Trajectory design for Autonomous Underwater Vehicles (AUVs) is of great importance to the oceanographic research community. Intelligent planning is required to maneuver one or many vehicles to high-valued locations to collect data with scientific merit. We consider the use of ocean model predictions to determine the locations to be visited by a team of AUVs, which then provides near-real time, in situ measurements back to the model to increase model skill and the accuracy of future predictions. Iterative application of this procedure determines relevant points of interest that allow the AUV fleet to monitor and track a chosen oceanographic feature. For this study, we select the ocean feature to be a freshwater plume, as their colder, nutrient-rich water promotes productivity, and may result in the formation of a Harmful Algal Bloom (HAB). Monitoring and predicting the formation and evolution of HABs is an area of active research for southern California coastal communities due to their production of harmful toxins that can affect humans and marine wildlife. The movement of the freshwater plumes is predicted by use of the Regional Ocean Modeling System (ROMS) oceanic model applied to our primary area of interest, the Southern California Bight (SCB). Based on the chosen feature, the ROMS prediction, the number of AUVs, each vehicle's operational velocity and the duration of the sampling mission, an algorithm determines waypoints (sampling locations) for the AUV(s) to visit. A trajectory for each vehicle is then generated based on the computed waypoints. We present samples of these trajectories and their implementation results for single and multiple-vehicle experiments that were conducted off the coasts of Los Angeles and Catalina Island. This research represents a first approach to an end-to-end autonomous prediction and tasking system for aquatic, mobile sensor networks.

The overarching theme of the Center’s Aquatic application area continues to be the creation and application of a new genre of wireless sensing systems that will provide real-time monitoring capabilities of chemical, physical and biological parameters in freshwater and coastal marine ecosystems. High-resolution temporal and spatial measurements are essential for understanding the highly dynamic nature of aquatic ecosystems and the rapid response of microbial communities to environmental driving forces.
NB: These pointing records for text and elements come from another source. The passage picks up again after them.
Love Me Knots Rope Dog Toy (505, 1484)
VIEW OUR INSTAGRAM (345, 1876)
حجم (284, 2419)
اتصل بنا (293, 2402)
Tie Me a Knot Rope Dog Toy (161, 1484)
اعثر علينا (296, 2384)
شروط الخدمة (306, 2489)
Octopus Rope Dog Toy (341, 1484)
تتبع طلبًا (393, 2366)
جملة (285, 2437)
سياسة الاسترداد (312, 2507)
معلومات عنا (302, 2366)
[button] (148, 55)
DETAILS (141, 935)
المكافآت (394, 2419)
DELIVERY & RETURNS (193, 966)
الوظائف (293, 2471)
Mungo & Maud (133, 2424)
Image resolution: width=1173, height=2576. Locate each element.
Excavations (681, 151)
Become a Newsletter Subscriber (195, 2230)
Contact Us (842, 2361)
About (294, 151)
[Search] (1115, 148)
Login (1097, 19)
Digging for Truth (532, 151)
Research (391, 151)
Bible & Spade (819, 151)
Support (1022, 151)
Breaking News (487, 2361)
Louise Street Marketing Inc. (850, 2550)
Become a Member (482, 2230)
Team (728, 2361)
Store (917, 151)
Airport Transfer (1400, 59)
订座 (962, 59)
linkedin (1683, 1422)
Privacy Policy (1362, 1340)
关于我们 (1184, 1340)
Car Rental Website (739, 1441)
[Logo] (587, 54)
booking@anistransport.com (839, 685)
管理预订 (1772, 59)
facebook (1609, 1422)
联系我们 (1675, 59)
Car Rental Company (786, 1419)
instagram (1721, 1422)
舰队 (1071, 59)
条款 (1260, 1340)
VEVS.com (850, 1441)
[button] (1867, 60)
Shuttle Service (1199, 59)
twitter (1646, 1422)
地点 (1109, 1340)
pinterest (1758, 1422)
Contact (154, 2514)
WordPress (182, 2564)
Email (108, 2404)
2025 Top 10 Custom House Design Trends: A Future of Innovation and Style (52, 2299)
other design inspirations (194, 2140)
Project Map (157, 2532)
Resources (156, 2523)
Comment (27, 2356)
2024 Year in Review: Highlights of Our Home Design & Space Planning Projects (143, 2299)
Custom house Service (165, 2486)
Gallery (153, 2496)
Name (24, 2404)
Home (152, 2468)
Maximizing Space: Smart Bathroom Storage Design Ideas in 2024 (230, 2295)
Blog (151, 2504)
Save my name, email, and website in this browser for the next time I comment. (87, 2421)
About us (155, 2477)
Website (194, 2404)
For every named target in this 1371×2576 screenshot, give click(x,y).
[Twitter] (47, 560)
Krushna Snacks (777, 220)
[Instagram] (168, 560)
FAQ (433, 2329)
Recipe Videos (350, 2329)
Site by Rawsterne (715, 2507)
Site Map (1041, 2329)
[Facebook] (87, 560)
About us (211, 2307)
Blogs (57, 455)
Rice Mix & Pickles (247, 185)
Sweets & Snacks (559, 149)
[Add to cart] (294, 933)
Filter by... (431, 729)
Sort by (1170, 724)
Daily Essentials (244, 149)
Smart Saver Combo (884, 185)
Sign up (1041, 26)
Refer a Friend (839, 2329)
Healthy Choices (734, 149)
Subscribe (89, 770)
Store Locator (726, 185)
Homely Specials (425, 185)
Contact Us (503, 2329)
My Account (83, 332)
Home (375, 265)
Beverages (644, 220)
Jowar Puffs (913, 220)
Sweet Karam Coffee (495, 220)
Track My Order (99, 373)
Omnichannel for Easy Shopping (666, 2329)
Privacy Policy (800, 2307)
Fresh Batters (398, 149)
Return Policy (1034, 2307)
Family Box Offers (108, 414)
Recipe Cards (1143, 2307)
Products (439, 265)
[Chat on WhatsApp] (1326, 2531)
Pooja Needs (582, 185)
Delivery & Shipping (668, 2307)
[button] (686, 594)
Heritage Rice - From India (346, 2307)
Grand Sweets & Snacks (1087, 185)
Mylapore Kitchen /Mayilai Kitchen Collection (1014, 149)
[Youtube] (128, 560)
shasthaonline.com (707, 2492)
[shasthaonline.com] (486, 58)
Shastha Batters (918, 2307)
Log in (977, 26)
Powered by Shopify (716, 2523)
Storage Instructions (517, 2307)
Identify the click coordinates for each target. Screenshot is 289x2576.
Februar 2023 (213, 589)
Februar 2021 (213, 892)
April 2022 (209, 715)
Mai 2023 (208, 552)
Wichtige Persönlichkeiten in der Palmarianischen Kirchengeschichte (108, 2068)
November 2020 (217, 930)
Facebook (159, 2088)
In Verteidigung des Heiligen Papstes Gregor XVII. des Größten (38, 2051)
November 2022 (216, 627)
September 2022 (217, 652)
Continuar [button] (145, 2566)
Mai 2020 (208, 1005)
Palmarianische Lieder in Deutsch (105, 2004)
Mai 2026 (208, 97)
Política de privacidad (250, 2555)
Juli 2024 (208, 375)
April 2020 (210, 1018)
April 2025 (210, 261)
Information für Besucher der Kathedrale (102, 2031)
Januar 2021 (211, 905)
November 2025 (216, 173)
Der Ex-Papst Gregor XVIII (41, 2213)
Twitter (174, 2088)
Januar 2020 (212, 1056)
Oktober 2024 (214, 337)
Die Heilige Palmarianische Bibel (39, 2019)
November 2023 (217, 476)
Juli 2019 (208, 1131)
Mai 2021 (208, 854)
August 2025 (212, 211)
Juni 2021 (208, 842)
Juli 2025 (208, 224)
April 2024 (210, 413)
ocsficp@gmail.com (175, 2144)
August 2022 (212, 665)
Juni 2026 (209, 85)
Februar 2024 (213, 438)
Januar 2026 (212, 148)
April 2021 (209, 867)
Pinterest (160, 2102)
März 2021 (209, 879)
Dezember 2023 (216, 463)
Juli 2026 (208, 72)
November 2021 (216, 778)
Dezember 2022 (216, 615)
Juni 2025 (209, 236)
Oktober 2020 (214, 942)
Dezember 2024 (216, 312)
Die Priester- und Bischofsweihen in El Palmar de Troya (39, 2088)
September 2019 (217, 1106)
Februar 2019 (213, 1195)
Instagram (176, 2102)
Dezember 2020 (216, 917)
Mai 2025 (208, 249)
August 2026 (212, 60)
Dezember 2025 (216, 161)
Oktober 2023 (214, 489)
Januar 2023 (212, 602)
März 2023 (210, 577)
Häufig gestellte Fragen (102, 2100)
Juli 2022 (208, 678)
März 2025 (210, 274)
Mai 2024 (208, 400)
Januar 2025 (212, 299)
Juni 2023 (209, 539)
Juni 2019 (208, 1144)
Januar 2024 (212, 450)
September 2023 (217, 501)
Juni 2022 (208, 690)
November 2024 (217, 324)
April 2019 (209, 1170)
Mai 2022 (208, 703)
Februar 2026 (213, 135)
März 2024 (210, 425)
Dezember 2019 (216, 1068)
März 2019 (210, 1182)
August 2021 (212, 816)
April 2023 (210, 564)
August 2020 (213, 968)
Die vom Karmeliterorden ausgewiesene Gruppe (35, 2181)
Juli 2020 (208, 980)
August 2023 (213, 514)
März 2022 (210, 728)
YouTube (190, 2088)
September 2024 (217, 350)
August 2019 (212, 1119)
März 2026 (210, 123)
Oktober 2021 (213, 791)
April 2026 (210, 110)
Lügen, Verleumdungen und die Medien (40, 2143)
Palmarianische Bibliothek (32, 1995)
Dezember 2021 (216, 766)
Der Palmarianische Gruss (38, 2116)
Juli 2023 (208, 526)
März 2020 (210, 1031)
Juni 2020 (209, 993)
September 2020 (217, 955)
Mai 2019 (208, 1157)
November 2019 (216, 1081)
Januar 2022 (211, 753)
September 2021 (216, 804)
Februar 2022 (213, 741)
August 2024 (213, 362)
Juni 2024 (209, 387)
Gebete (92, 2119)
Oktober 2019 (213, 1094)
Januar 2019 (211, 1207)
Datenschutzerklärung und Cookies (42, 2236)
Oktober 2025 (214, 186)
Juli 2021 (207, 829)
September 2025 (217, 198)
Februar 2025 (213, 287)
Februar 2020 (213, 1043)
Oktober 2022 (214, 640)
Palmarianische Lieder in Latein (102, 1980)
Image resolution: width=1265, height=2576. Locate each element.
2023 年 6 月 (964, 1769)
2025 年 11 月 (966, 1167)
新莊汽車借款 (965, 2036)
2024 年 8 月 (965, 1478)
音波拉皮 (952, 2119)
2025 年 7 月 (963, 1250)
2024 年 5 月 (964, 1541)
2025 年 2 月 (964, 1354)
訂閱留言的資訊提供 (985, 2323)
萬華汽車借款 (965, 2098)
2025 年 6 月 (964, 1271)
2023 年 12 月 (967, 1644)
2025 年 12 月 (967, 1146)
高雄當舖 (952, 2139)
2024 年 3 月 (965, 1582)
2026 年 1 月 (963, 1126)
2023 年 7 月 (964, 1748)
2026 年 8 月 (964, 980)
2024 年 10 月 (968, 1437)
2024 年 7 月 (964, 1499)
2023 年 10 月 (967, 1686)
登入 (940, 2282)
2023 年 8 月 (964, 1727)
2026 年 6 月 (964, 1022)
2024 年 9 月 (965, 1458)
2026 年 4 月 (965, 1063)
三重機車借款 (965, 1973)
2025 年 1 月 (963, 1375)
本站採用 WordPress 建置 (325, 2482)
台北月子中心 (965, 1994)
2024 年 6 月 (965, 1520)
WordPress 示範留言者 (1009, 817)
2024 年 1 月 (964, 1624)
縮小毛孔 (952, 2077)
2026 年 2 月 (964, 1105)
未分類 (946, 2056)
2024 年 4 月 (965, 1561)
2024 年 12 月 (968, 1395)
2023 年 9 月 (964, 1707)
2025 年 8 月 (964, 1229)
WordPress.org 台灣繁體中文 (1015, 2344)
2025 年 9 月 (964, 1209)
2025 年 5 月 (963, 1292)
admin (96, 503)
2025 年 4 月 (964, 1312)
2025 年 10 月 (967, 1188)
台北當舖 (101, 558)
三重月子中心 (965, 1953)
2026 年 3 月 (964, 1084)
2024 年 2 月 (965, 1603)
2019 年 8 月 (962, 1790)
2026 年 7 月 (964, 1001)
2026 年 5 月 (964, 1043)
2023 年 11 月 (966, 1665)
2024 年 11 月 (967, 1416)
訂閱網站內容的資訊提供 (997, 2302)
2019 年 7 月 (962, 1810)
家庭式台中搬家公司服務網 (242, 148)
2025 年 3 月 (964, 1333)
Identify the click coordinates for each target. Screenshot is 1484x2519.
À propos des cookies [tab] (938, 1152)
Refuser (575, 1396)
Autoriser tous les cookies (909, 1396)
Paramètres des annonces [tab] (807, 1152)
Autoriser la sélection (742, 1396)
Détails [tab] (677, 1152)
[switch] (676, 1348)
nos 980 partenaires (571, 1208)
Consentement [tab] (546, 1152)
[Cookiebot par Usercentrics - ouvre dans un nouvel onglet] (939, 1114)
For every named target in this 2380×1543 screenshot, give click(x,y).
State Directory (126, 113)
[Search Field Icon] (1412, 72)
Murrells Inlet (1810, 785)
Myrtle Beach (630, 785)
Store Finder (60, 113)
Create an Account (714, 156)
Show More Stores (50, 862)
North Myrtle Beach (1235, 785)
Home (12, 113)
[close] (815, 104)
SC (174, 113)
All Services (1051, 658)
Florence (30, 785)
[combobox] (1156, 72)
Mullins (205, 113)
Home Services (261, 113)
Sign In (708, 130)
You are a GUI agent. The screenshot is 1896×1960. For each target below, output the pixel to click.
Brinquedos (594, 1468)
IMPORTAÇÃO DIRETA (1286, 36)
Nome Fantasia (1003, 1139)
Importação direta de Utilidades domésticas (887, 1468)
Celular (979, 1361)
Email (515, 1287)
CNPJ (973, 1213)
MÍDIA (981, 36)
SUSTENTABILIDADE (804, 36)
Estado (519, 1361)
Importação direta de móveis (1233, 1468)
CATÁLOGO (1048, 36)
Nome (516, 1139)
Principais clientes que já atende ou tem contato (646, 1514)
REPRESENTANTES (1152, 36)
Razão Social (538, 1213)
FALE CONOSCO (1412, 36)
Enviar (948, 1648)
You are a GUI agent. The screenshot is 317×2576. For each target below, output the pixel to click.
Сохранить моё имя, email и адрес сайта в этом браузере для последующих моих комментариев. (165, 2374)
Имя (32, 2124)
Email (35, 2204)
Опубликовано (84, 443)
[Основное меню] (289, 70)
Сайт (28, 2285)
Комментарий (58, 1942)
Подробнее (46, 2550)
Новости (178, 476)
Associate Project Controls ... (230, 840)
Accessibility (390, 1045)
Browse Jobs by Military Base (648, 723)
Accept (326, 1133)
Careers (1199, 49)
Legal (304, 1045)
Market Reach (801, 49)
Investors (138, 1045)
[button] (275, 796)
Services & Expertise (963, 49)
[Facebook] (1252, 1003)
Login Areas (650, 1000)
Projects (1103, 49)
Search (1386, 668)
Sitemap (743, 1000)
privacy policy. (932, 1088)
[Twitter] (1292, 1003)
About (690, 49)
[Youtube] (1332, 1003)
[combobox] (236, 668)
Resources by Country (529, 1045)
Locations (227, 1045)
Our unique approach to aquatic sensing and sampling, Networked Aquatic Microbial Observing Systems (NAMOS), employs coordinated measurements between stationary sensing nodes (buoys and pier-based sensors) and robotic vehicles (surface robotic boats and autonomous underwater vehicles) to provide in-situ, real-time presence for observing plankton dynamics (e.g. phytoplankton abundance, dissolved oxygen), and linking them to pertinent environmental variables (e.g. temperature, light, nutrients, etc.). Specific projects undertaken in this application area involve the development and deployment of sensor networks to examine harmful algal blooms within King Harbor, City of Redondo Beach, and the construction of mobile sensor networks in open coastal waters off southern California. The latter research involves deployments of autonomous surface and underwater vehicles, and the development of hardware and software for coordinated activities of these robotic vehicles.

Mobile sensor platforms such as Autonomous Underwater Vehicles (AUVs) and robotic surface vessels, combined with static moored sensors compose a diverse sensor network that is able to provide macroscopic environmental analysis tool for ocean researchers. Working as a cohesive networked unit, the static buoys are always online, and provide insight as to the time and locations where a federated, mobile robot team should be deployed to effectively perform large scale spatio-temporal sampling on demand. Such a system can provide pertinent in situ measurements to marine biologists whom can then advise policy makers on critical environmental issues. This poster presents recent field deployment activity of AUVs demonstrating the effectiveness of our embedded communication network infrastructure throughout southern California coastal waters. We also report on progress towards real-time, web-streaming data from the multiple sampling locations and mobile sensor platforms. Static monitoring sites included in this presentation detail the network nodes positioned at Redondo Beach and Marina Del Ray. One of the deployed mobile sensors highlighted here are autonomous Slocum gliders. These nodes operate in the open ocean for periods as long as one month. The gliders are connected to the network via a Freewave radio modem network composed of multiple coastal base-stations. This increases the efficiency of deployment missions by reducing operational expenses via reduced reliability on satellite phones for communication, as well as increasing the rate and amount of data that can be transferred. Another mobile sensor platform presented in this study are the autonomous robotic boats. These platforms are utilized for harbor and littoral zone studies, and are capable of performing multi-robot coordination while observing known communication constraints. All of these pieces fit together to present an overview of ongoing collaborative work to develop an autonomous, region-wide, coastal environmental observation and monitoring sensor network.